**REQUIREMENT**
Starting at the line that contains "You are a GUI" and continuing through the end of the items, write the lines out again, requests included, with each answer coordinate scaled by 1.85 and rounded to a whole number, halves rounded up. Leave the pictures out.

[Records for locating described items]

══════

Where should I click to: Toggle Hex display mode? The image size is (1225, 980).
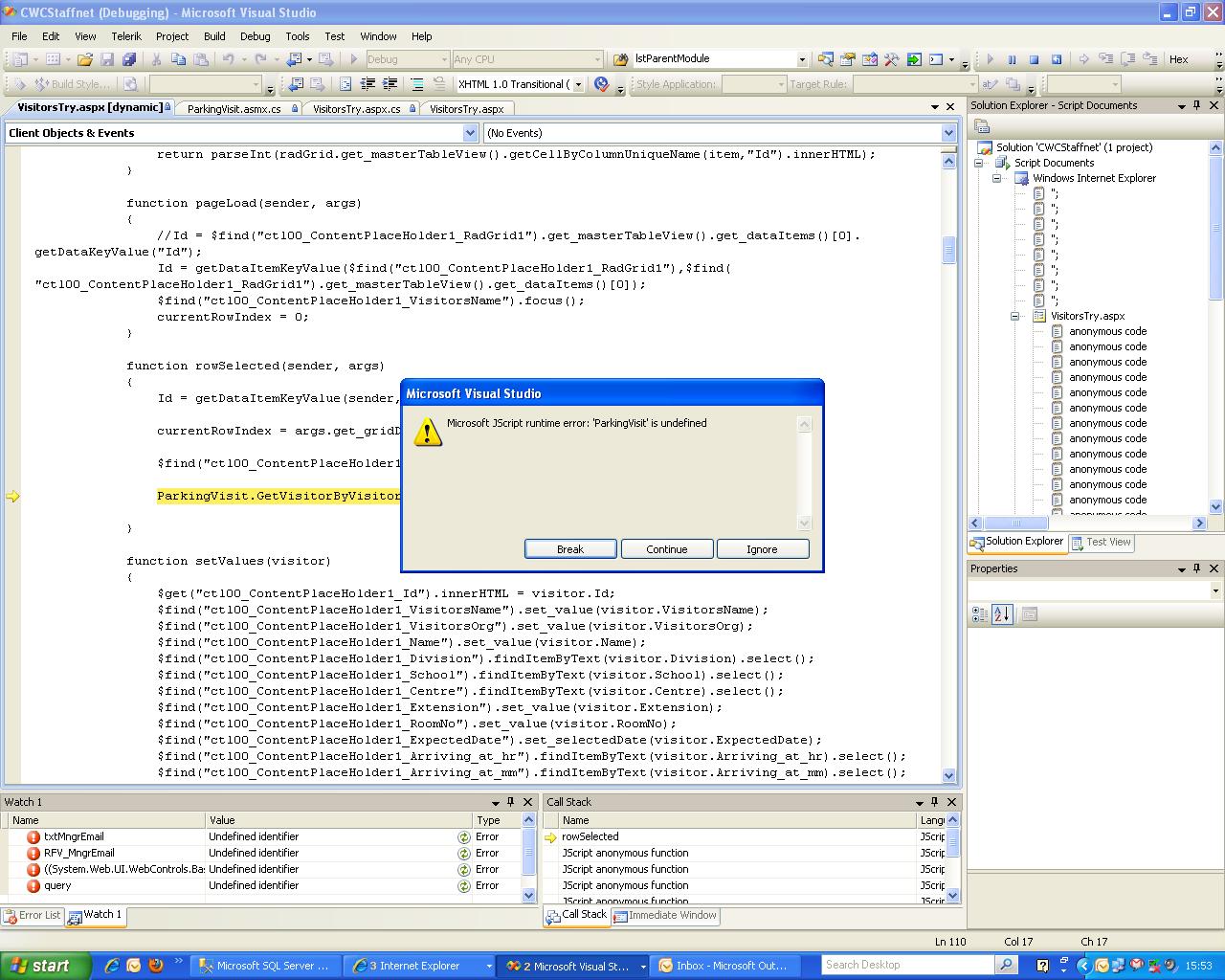point(1178,59)
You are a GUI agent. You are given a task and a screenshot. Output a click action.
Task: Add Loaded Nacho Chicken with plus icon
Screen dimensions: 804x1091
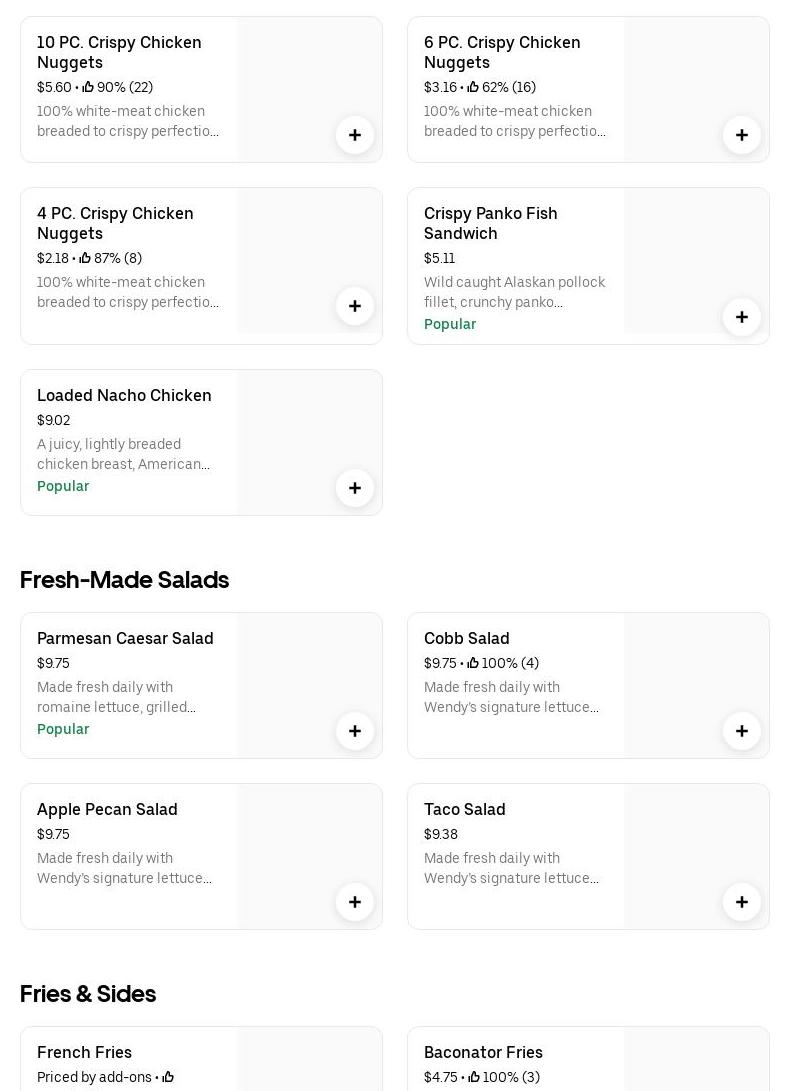[355, 488]
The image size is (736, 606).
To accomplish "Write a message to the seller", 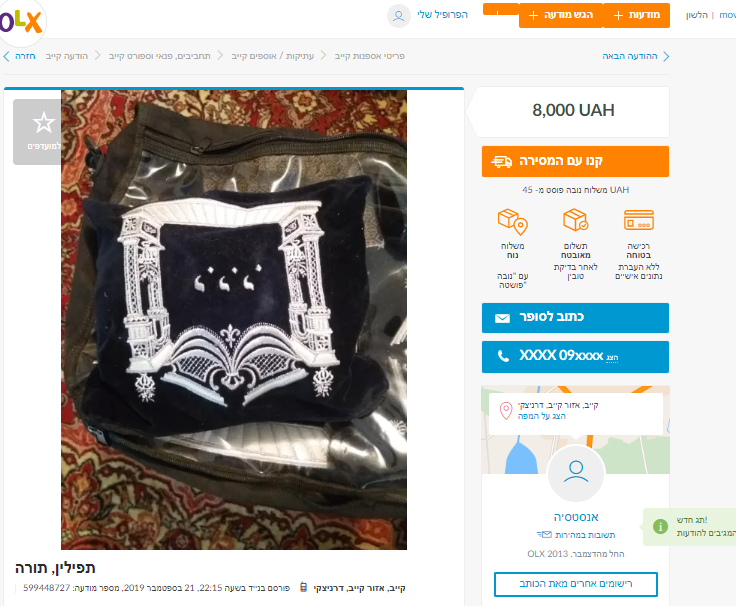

══════

**REPLY TO THE TASK**
You are a GUI agent. You are given a task and a screenshot. Output a click action.
Task: Add Loaded Nacho Chicken with plus icon
Screen dimensions: 804x1091
[657, 903]
The image size is (736, 606).
To accomplish "Write a message to the seller", 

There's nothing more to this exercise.